Aleppo Artillery School massacre | |
---|---|
Part of Islamist uprising in Syria | |
Location | Aleppo, Syria |
Date | 16 June 1979 |
Target | Syrian Army cadets |
Attack type | Execution |
Weapons | Guns, grenades |
Deaths | 83 |
The Aleppo Artillery School massacre was a sectarian massacre of Syrian Army cadets on 16 June 1979. It was carried out by a handful of members of the Muslim Brotherhood's Fighting Vanguard led by Adnan Uqlah and Ibrahim al-Youssef, without the permission of the leader of the Fighting Vanguard, Hisham Jumbaz. [1] [2] [3] The Muslim Brotherhood in Syria later tried to cover up their involvement in the massacre by condemning it, but the Syrian government decided to conduct a large-scale crackdown against it to prevent any reoccurrence. [4] [5]

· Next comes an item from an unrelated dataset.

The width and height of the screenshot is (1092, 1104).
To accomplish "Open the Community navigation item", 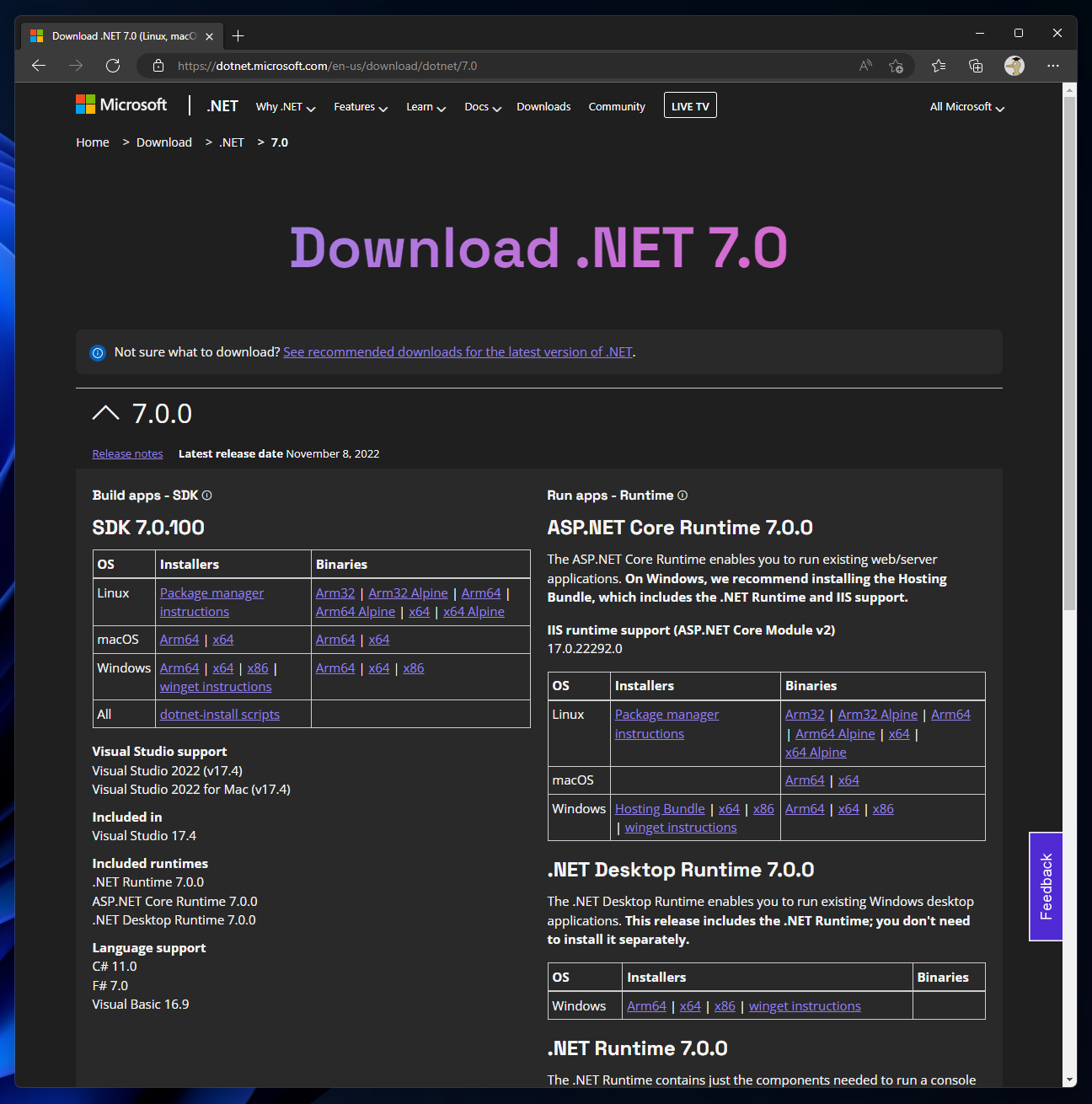I will click(617, 107).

The massacre occurred on 16 June 1979, in the Ramouseh district of the city of Aleppo, Syria, at the Aleppo Artillery School. An officer on duty, Ibrahim al-Youssef, and members of the Fighting Vanguard (at-Tali’a al-Muqatila) and led by ʿAdnan ʿUqla, massacred 83 Alawi cadets in the Aleppo Artillery School. [6] [7] [8] The duty officer in charge of the school called Alawite cadets to an urgent morning meeting in the mess hall of the school; when they arrived, he and his accomplices opened fire on the unarmed cadets with automatic weapons and grenades. [9] The incident marked the beginning of full scale urban warfare of the Syrian Muslim Brotherhood against the ruling Alawites. [10]
On 22 June, the Syrian interior minister, Adnan al-Dabbagh, accused the Muslim Brotherhood of the massacre. Although the principal targets were members of the Alawite sect, the Syrian Minister of Information, Ahmad Iskander Ahmad, stated that the murdered cadets also included Christians and Sunni Muslims.[ citation needed ] In a statement distributed on 24 June, the Muslim Brotherhood organization denied that it had any prior knowledge of the massacre nor involvement in it. [11] It also accused the Syrian government, then led by the Alawite President Hafez al-Assad, of trying to tarnish the image of the Muslim Brotherhood, speculatively because it was influential among the Syrian public. Overall, Syrian Islamists differed in their response to the massacre, however, with differing beliefs about the role of this kind of violence as a resistance tactic against the regime. [12]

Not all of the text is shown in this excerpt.